» Task:
Leaving out all pictures, return exactly the lines from the one that contains "You are a computer-use agent." through the end of the data below.

[Stored items]
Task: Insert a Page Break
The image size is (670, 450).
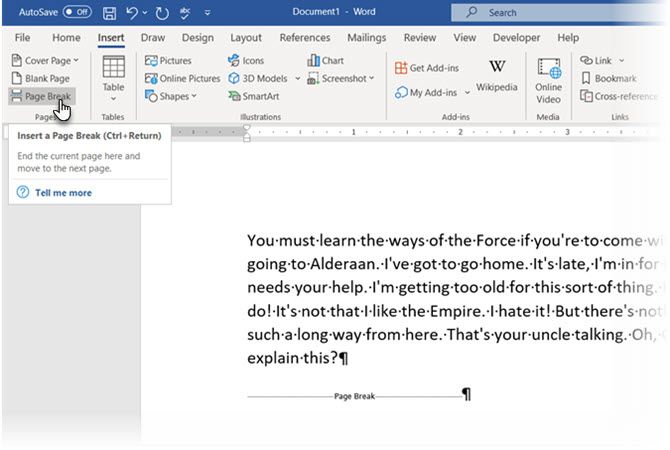Action: pos(41,96)
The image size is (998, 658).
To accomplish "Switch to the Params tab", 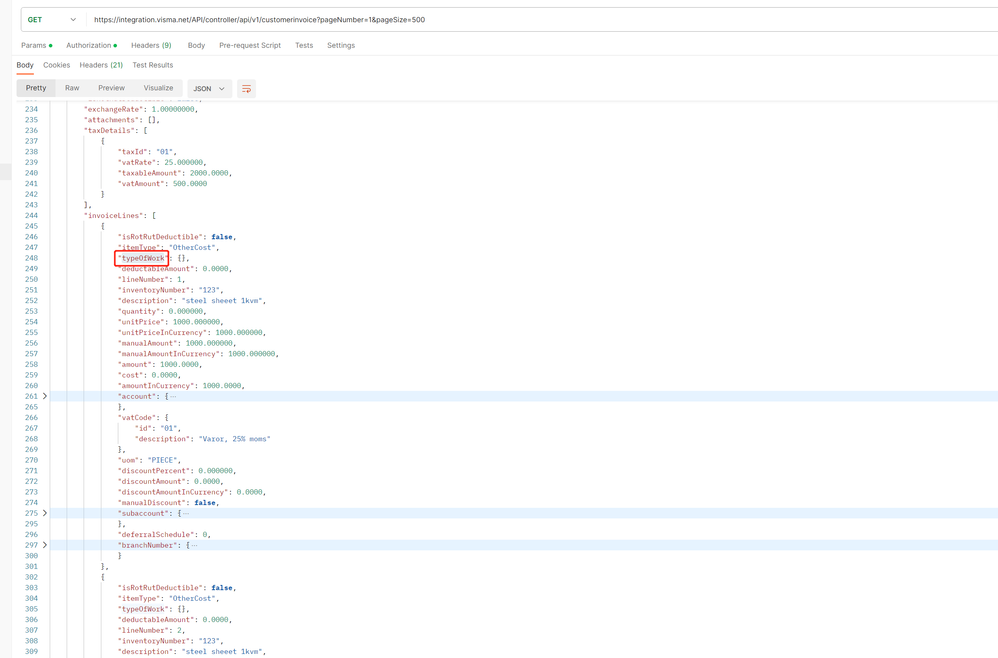I will tap(36, 45).
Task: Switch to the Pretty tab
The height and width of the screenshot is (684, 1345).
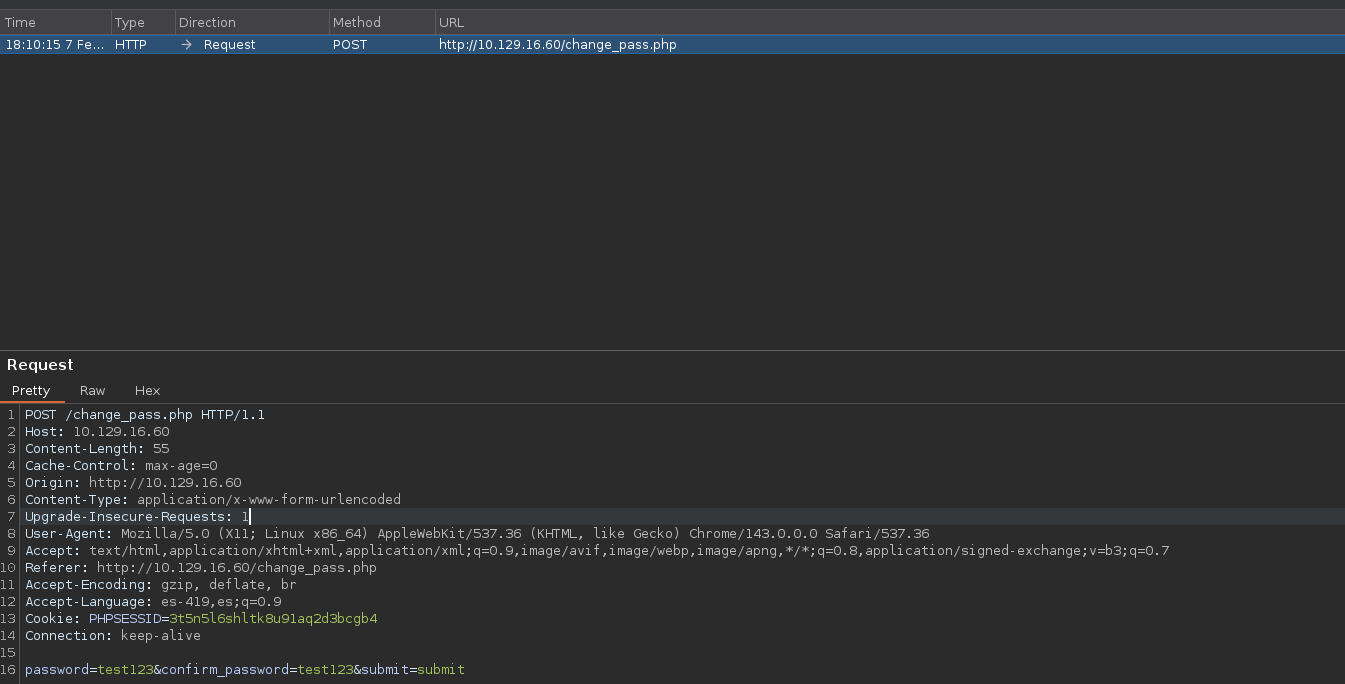Action: click(31, 391)
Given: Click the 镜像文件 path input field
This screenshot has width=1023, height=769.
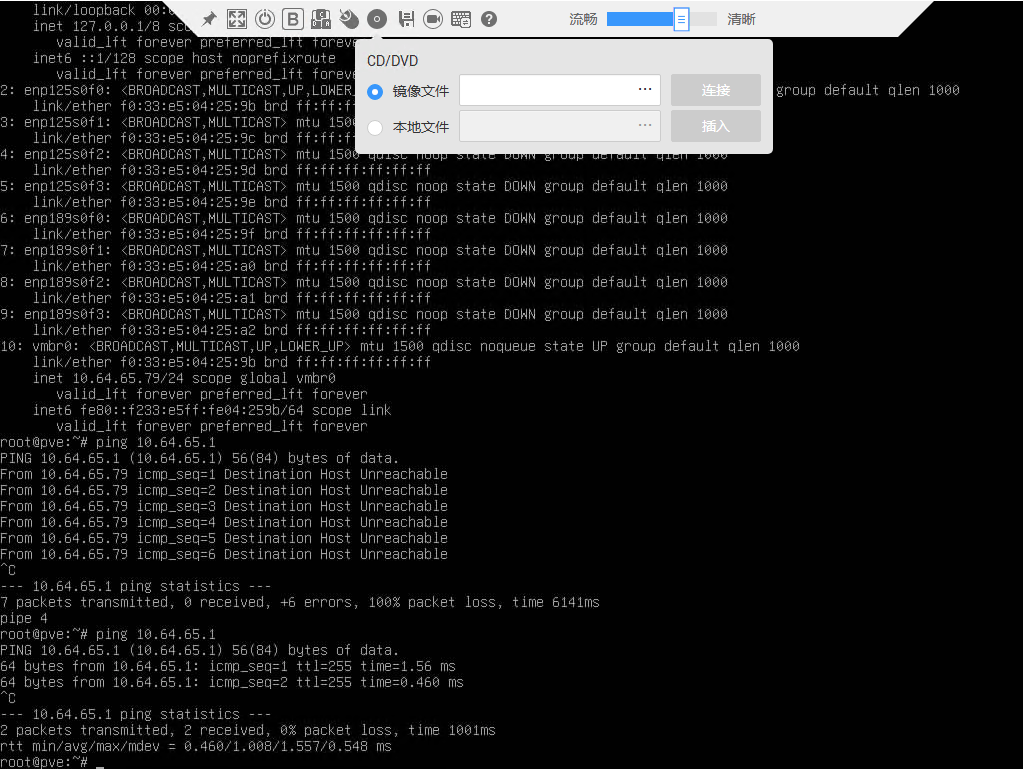Looking at the screenshot, I should click(545, 90).
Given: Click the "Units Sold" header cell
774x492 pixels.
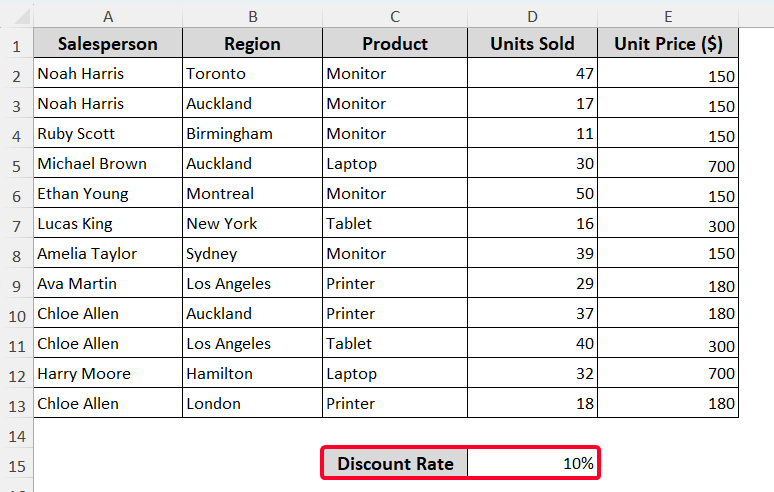Looking at the screenshot, I should click(x=533, y=44).
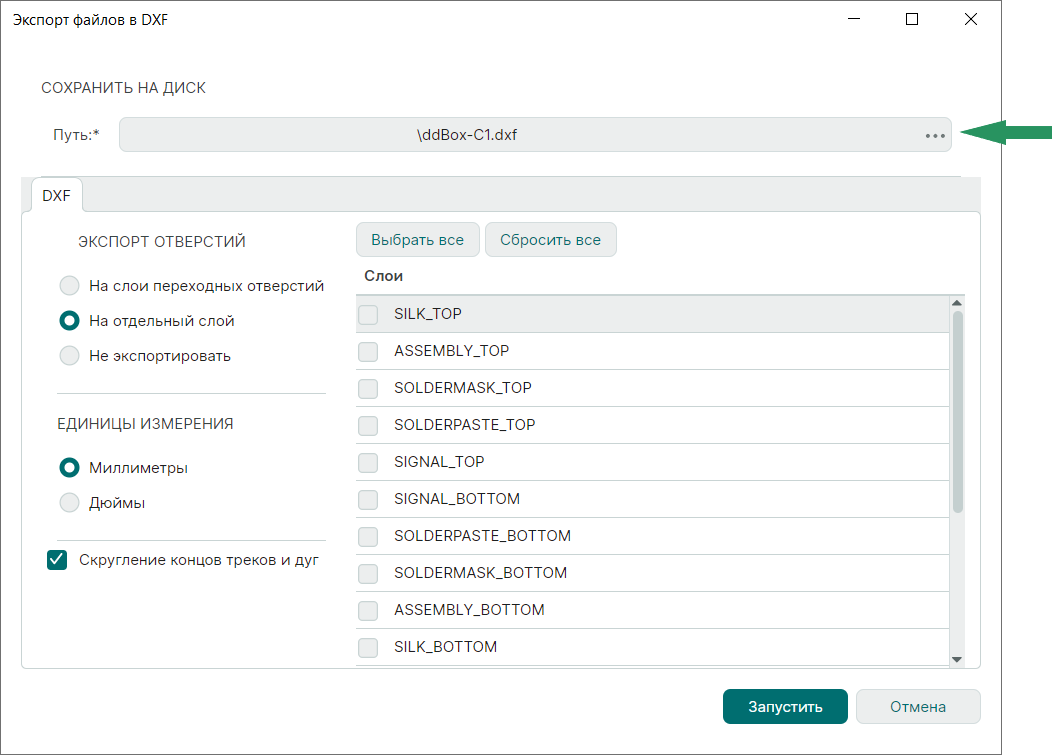Switch to the DXF tab

point(56,196)
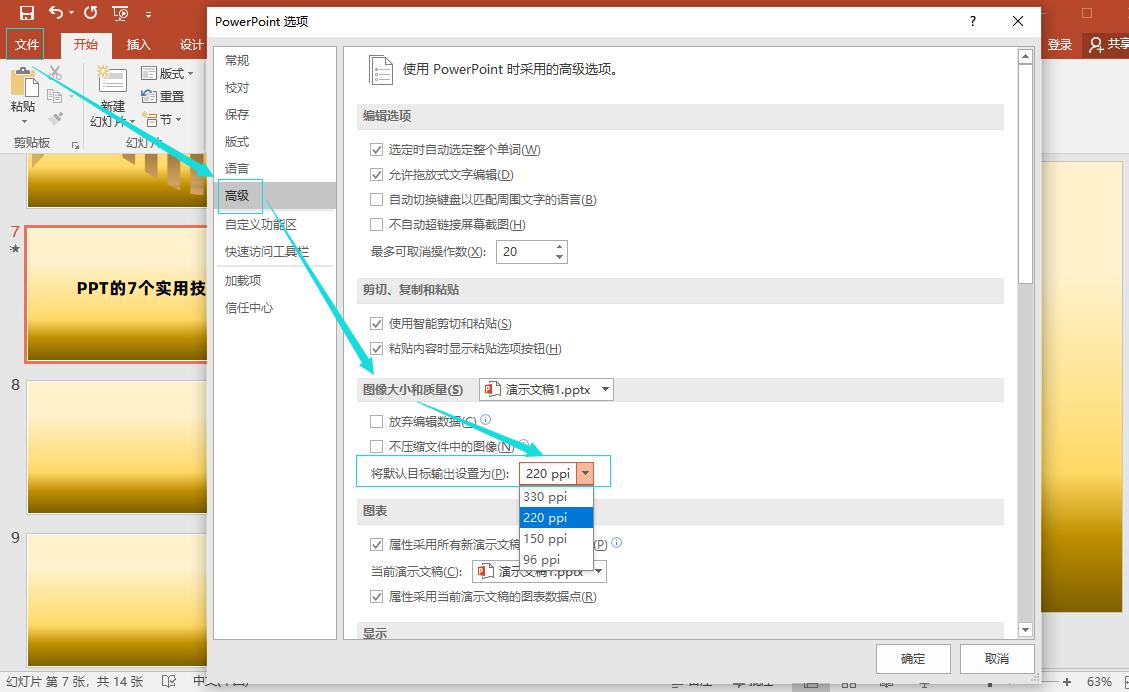Image resolution: width=1129 pixels, height=692 pixels.
Task: Uncheck 使用智能剪切和粘贴 option
Action: tap(377, 324)
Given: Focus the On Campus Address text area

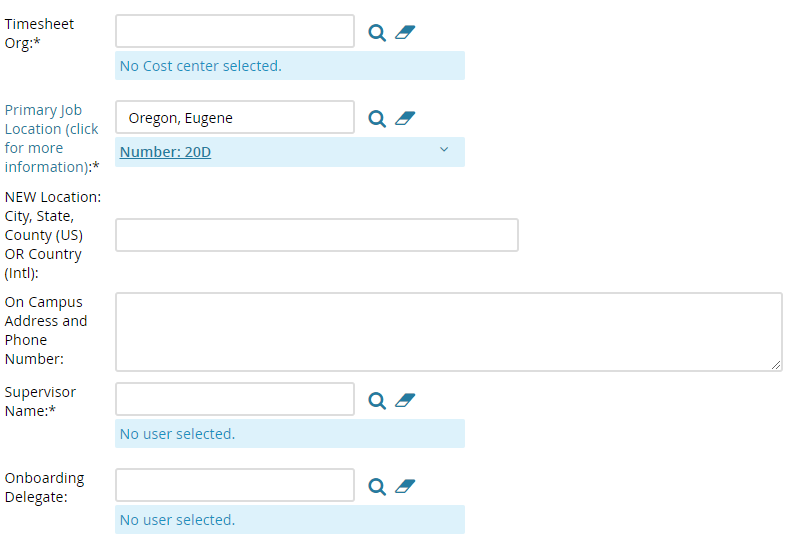Looking at the screenshot, I should click(449, 332).
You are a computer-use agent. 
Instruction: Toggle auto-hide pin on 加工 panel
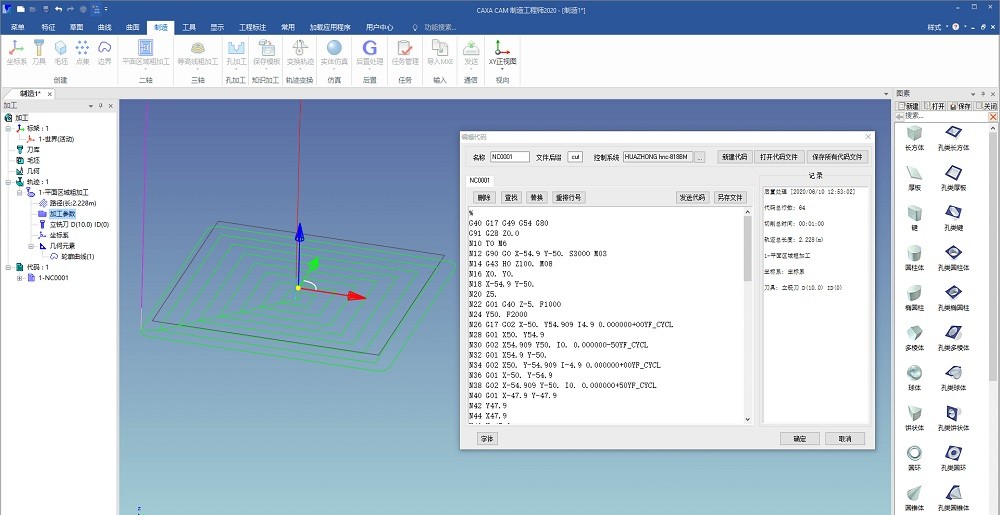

» Answer section:
You are a computer-use agent. 
Instruction: Toggle auto-hide pin on 加工 panel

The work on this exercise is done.